TESTO DA LEGGERE -
-------------------------

Non è stata una Monaco felice, invece, per l’Aston Martin. E questo non ci sorprende, anche se i risultati delle libere, per quanto siano figli di una mappatura motore più spinta (e meno carburante), ci avevano suggerito una situazione migliore di quello che poi è stato. Zero punti, per la prima volta in questa stagione. E si pensi che Alonso ha creduto per tutta la corsa di essere decimo. Siamo alle comiche. Canada, a questo punto, diventa una gara molto importante, perché bisogna capire, ed è bene che lo facciano anche loro, se questi aggiornamenti possono portare a qualcosa di buono, o – come l’anno scorso, con un pacchetto portato proprio in Canada – si dovrà tornare indietro. E il secondo scenario, alla luce dei risultati di Imola e Monaco, è quello più probabile. Ma mai dire mai.

Altro weekend positivo per la Racing Bulls, specialmente lato ventidue, lato Yuki Tsunoda: non c’è dubbio che il giapponese sia maturato, e che lo stia continuando a fare. La velocità c’è sempre stata. A mancare era un po’ di costanza di rendimento, che non dimentichiamo, nel midfield non è cosa affatto semplice da raggiungere. Ma i risultati sono sotto gli occhi di tutti: decimo in classifica piloti, con diciannove punti conquistati. Noi, che si diceva ci fosse una F1 e una F1.5. E c’è ancora. Ma Yuki è decimo. Sei apparizioni nel Q3, e l’ottanta per cento dei punti conquistati. È indubbia la superiorità nei confronti di Daniel Ricciardo. Non c’è statistica, o indizio, che ci suggerisce un altro giudizio, un’altra chiave di lettura che ci fa dubitare.

-------------------------

VOCI RACCOLTE -
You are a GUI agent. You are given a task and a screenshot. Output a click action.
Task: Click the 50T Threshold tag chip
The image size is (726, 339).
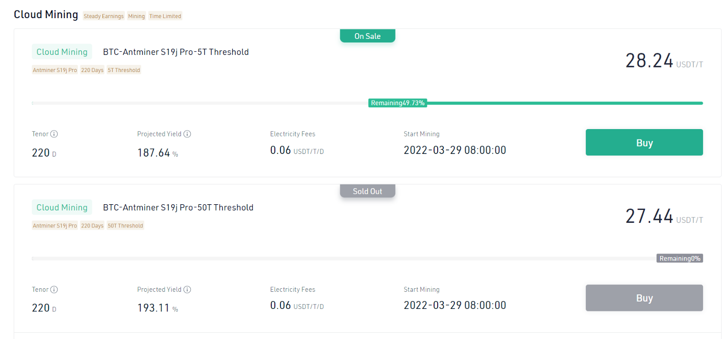pyautogui.click(x=125, y=225)
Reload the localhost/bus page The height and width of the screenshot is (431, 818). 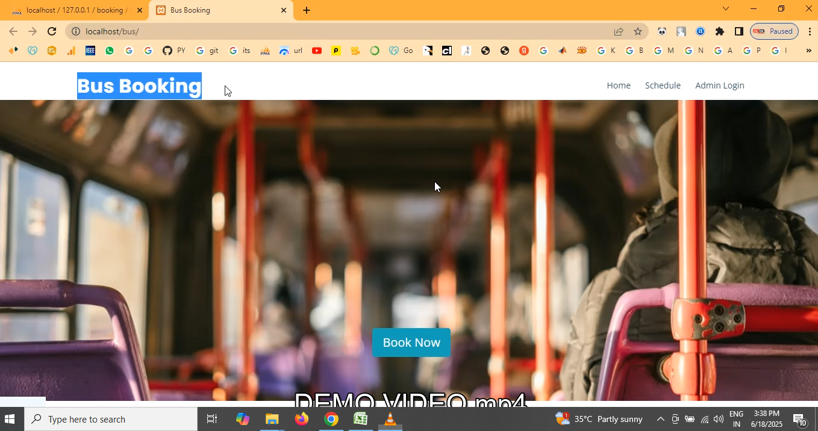(x=52, y=31)
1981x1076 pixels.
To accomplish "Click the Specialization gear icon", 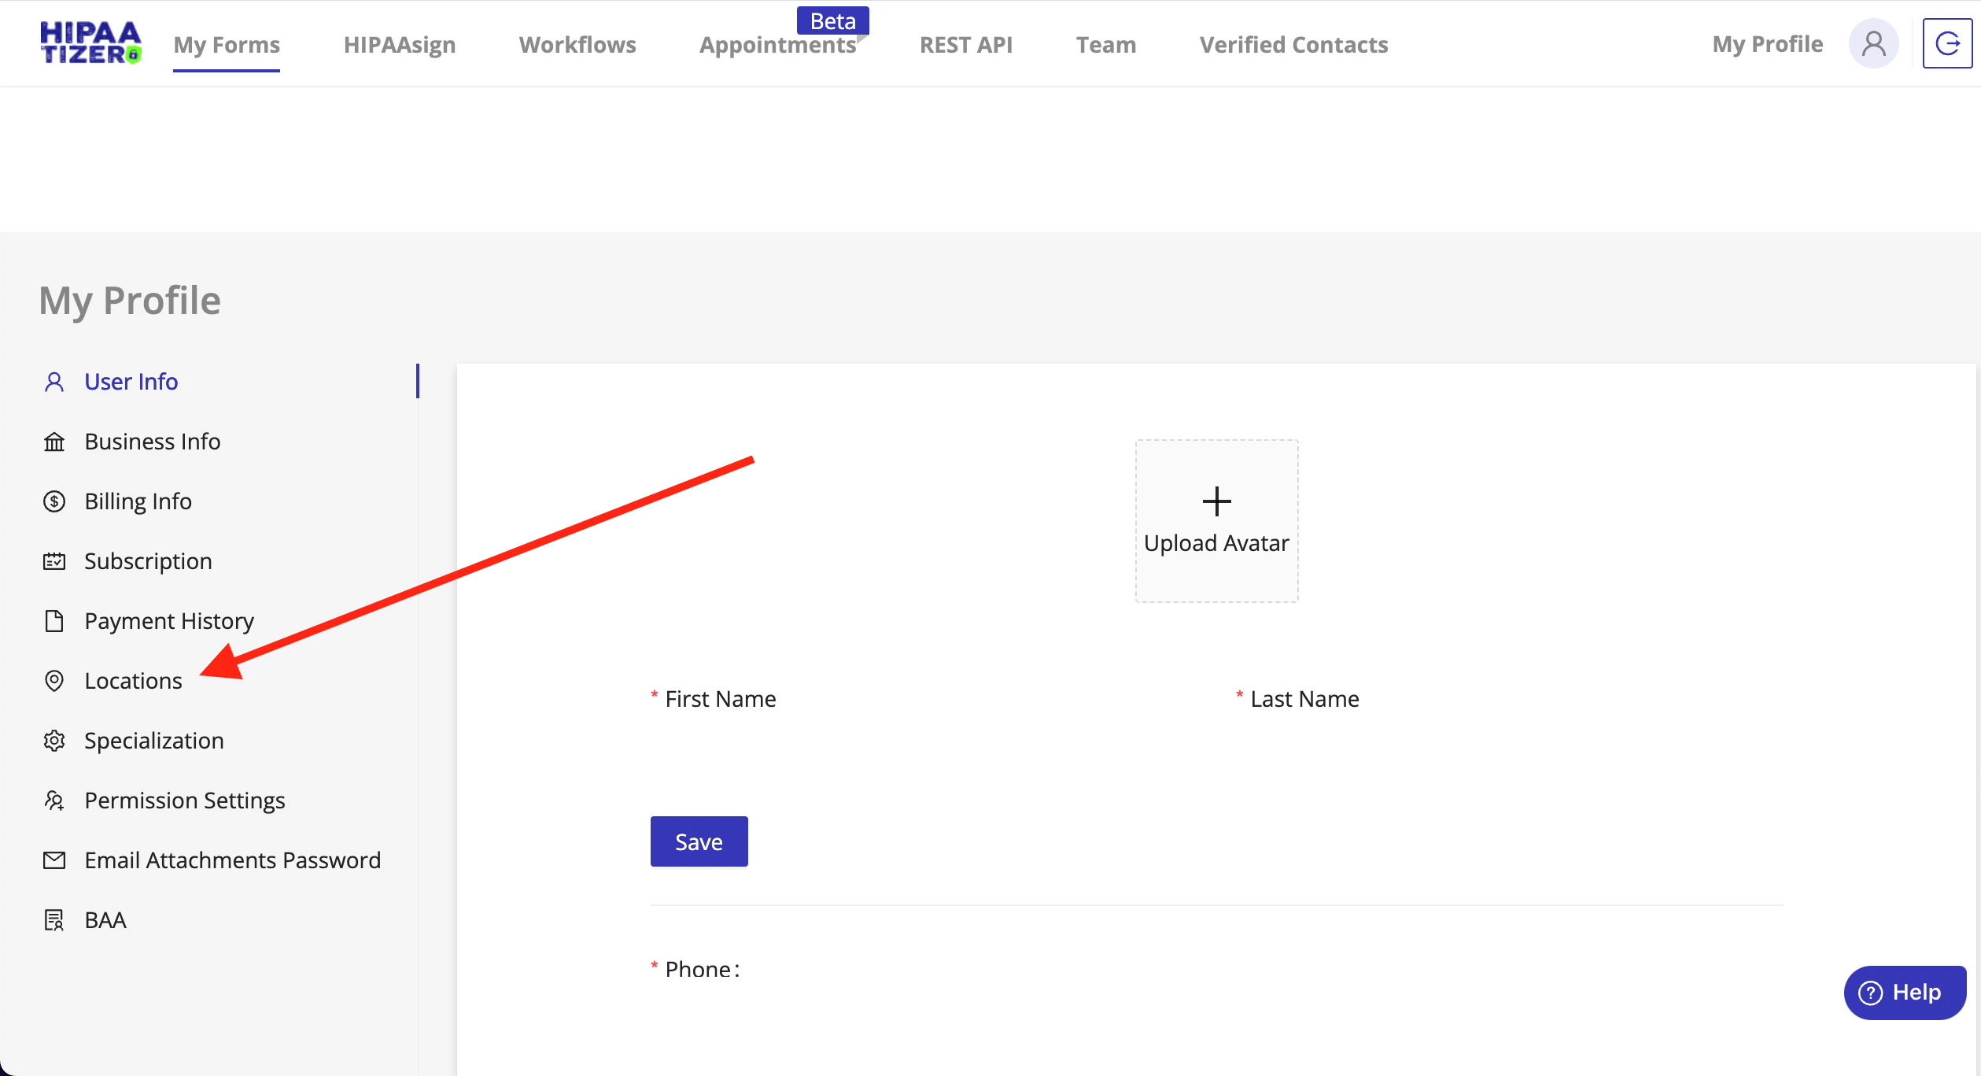I will (54, 741).
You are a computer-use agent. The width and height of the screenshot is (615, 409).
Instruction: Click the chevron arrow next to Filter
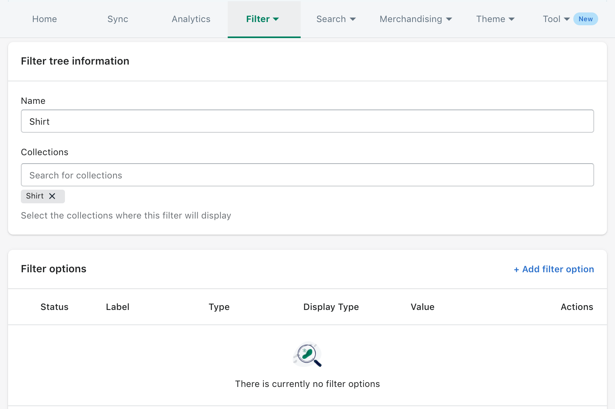coord(276,19)
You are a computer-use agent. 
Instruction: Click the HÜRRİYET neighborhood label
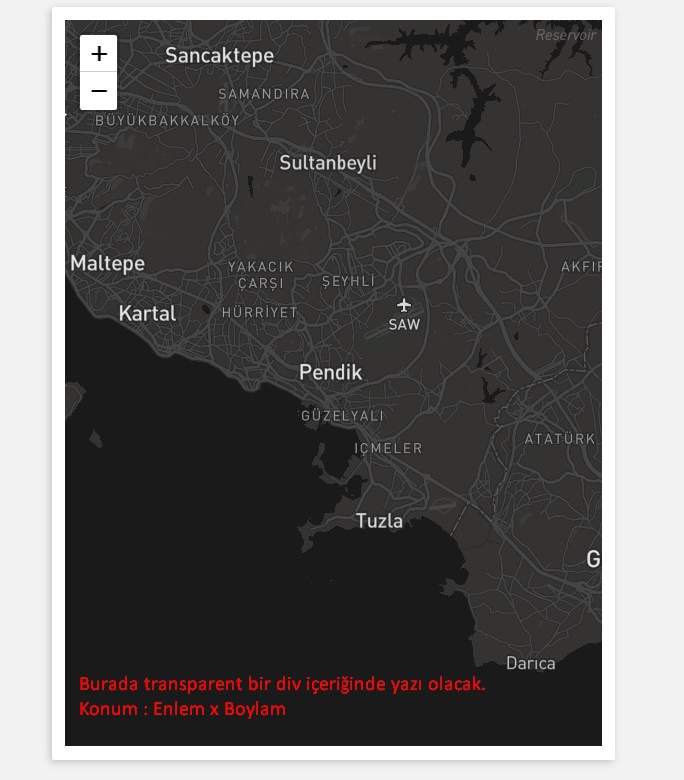click(260, 312)
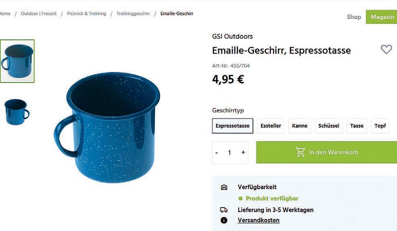
Task: Click the availability store icon
Action: pos(224,187)
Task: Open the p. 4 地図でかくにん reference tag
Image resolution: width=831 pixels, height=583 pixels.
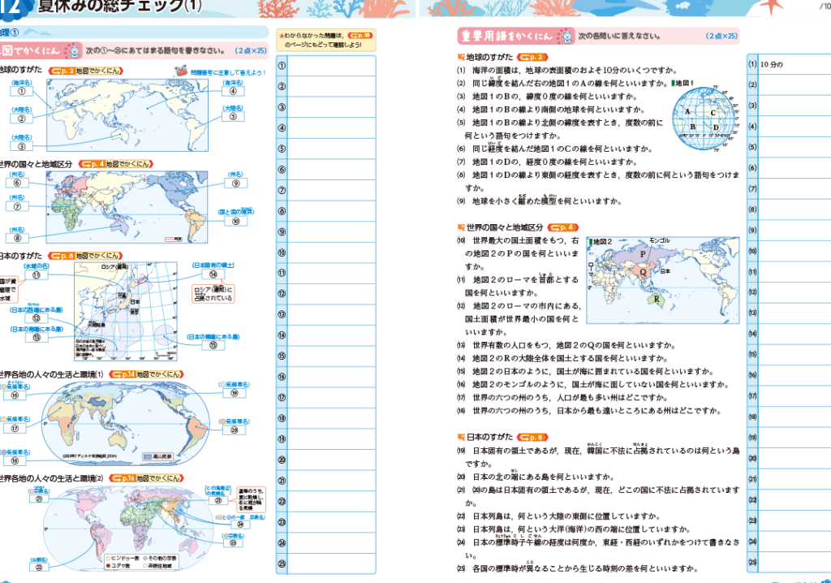Action: tap(88, 163)
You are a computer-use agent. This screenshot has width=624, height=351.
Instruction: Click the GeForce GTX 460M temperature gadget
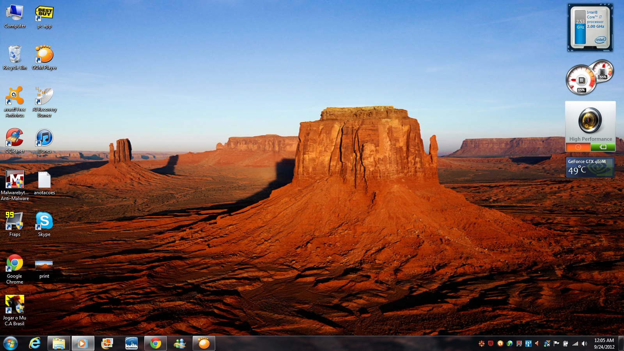590,167
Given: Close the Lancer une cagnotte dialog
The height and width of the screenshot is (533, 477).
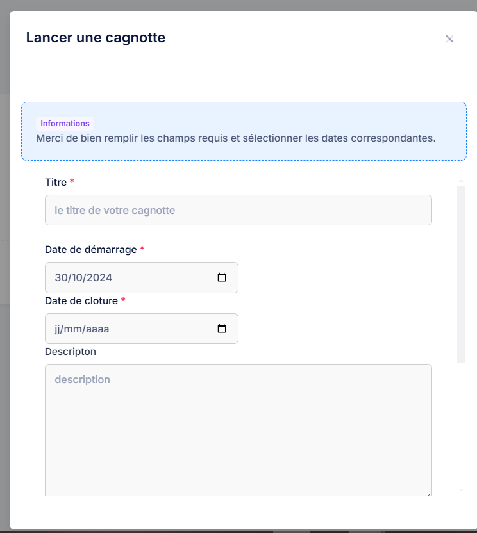Looking at the screenshot, I should click(449, 38).
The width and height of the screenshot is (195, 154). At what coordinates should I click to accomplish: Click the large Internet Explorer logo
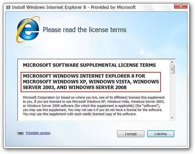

-------------------------

COMPITO A - Nel testo sulla F1, in quale posizione della classifica piloti si trova Yuki Tsunoda?
COMPITO B - Modifica il testo sulla F1: riscrivi il passo da "Non è stata" fino a "mai dire mai." incluso, mettendo "gara" al posto di "corsa".
Per rispondere serve soltanto il testo da leggere.

RISPOSTA A - È decimo in classifica piloti.

RISPOSTA B -
Non è stata una Monaco felice, invece, per l’Aston Martin. E questo non ci sorprende, anche se i risultati delle libere, per quanto siano figli di una mappatura motore più spinta (e meno carburante), ci avevano suggerito una situazione migliore di quello che poi è stato. Zero punti, per la prima volta in questa stagione. E si pensi che Alonso ha creduto per tutta la gara di essere decimo. Siamo alle comiche. Canada, a questo punto, diventa una gara molto importante, perché bisogna capire, ed è bene che lo facciano anche loro, se questi aggiornamenti possono portare a qualcosa di buono, o – come l’anno scorso, con un pacchetto portato proprio in Canada – si dovrà tornare indietro. E il secondo scenario, alla luce dei risultati di Imola e Monaco, è quello più probabile. Ma mai dire mai.